Canonical Pathways Rewiring in Alzheimer’s Disease

Alzheimer's disease (AD) is a multifactorial neurodegenerative disorder characterized by the simultaneous disruption of interconnected molecular pathways, yet the structural mechanisms underlying this transcriptional disintegration remain poorly characterized. To address this, we constructed condition-specific gene co-expression networks from DLPFC bulk RNA-seq data, using a mutual information framework with Infomap community partitioning. Functional enrichment of network communities via Ingenuity Pathway Analysis (IPA) identified GABAergic signaling, SNARE complex assembly, Synaptogenesis, and Neurexins and Neuroligins interactions as significantly overrepresented pathways.
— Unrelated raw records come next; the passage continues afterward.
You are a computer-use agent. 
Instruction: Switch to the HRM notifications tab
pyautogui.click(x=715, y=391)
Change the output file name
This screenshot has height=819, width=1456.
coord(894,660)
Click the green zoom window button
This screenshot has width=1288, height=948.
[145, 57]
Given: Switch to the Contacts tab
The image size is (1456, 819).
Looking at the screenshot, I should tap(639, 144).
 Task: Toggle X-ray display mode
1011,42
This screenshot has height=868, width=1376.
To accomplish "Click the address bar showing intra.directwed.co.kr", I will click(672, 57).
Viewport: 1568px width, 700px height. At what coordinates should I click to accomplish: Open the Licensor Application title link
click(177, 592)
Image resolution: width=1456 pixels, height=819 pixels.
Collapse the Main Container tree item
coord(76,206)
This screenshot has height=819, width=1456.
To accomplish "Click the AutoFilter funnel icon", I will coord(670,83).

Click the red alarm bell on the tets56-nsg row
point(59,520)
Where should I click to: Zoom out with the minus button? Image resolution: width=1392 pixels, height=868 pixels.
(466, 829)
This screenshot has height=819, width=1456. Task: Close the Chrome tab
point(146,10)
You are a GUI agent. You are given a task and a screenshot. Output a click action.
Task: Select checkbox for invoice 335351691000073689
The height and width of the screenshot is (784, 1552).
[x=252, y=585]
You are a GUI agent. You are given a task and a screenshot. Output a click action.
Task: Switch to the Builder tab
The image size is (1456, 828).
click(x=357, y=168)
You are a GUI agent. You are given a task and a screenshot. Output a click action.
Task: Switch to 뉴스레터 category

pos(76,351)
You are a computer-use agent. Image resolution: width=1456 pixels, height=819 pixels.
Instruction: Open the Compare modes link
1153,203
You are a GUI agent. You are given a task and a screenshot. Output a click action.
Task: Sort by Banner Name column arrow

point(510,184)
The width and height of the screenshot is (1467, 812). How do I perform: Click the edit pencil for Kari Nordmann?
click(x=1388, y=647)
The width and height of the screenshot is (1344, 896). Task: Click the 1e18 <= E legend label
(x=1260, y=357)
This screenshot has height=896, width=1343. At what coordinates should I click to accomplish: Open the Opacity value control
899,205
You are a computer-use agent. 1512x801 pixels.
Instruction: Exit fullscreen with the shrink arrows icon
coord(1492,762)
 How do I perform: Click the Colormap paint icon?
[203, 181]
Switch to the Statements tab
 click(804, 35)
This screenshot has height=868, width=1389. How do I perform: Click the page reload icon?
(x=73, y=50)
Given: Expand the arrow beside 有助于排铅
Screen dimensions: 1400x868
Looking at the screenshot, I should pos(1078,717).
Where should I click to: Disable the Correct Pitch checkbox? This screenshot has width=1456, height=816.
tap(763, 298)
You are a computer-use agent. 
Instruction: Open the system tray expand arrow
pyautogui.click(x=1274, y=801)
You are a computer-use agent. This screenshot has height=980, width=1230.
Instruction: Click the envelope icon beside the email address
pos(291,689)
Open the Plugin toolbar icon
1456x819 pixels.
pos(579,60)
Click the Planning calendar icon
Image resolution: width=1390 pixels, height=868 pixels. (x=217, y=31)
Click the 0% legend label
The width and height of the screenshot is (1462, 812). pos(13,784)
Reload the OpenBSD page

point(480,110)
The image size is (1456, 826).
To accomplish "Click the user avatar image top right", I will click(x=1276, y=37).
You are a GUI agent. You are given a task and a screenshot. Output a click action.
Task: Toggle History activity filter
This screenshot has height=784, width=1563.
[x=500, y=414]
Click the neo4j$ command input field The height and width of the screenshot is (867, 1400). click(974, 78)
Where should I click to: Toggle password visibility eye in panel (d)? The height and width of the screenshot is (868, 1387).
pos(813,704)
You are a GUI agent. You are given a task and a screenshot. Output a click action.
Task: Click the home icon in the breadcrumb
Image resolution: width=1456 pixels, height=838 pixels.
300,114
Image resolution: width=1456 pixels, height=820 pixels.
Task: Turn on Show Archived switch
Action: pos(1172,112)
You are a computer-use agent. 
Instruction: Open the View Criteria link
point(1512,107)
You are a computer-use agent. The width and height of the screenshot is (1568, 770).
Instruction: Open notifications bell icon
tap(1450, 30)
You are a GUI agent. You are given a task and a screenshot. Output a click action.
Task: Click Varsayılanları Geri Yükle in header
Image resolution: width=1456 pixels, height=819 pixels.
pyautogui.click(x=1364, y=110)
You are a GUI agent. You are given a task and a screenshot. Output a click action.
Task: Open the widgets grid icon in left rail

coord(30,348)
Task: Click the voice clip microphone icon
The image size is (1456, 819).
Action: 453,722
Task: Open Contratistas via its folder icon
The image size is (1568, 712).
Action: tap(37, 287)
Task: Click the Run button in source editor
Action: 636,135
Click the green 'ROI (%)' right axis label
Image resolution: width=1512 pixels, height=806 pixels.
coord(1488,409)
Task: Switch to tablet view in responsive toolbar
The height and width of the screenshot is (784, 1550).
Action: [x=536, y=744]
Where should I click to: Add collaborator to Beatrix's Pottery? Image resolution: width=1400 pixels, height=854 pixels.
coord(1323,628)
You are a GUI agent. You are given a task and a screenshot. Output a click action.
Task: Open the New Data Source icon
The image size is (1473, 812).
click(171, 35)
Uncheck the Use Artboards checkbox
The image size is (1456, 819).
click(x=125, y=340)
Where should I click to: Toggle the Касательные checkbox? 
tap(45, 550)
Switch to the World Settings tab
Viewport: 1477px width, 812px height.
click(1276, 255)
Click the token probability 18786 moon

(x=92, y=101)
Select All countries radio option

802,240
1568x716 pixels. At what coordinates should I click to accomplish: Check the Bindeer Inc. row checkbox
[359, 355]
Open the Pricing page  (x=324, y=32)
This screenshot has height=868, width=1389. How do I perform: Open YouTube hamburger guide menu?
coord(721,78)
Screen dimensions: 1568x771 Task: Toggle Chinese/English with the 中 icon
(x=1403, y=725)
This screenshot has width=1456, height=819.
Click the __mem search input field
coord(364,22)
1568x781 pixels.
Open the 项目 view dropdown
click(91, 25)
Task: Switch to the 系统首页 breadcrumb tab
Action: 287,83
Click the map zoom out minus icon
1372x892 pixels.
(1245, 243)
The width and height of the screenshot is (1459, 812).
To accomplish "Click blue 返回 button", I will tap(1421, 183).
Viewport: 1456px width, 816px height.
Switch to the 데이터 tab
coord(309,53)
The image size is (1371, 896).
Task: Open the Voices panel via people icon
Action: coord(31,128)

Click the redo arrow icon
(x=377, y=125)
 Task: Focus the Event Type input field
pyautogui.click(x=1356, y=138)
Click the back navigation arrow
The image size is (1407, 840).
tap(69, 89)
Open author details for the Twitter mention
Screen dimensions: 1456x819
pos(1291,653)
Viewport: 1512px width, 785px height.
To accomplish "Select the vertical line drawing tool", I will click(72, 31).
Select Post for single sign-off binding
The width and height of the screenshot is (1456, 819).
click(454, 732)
Integration of node degree with condition-specific average expression revealed coordinated topological centralization of key synaptic genes — including NRXN2, LRRTM1, DLGAP3, and SHANK1 — alongside a widespread transcriptional downregulation in GABAergic and Synaptogenesis modules. Shortest path analysis further demonstrated a consistent expansion of intra-pathway distances across all evaluated canonical pathways in AD, quantifying a progressive loss of local communication efficiency. These findings reframe LOAD as an active structural rewiring process, in which the transcriptional network consolidates remaining resources around essential synaptic components as a molecular signature of the pathological state.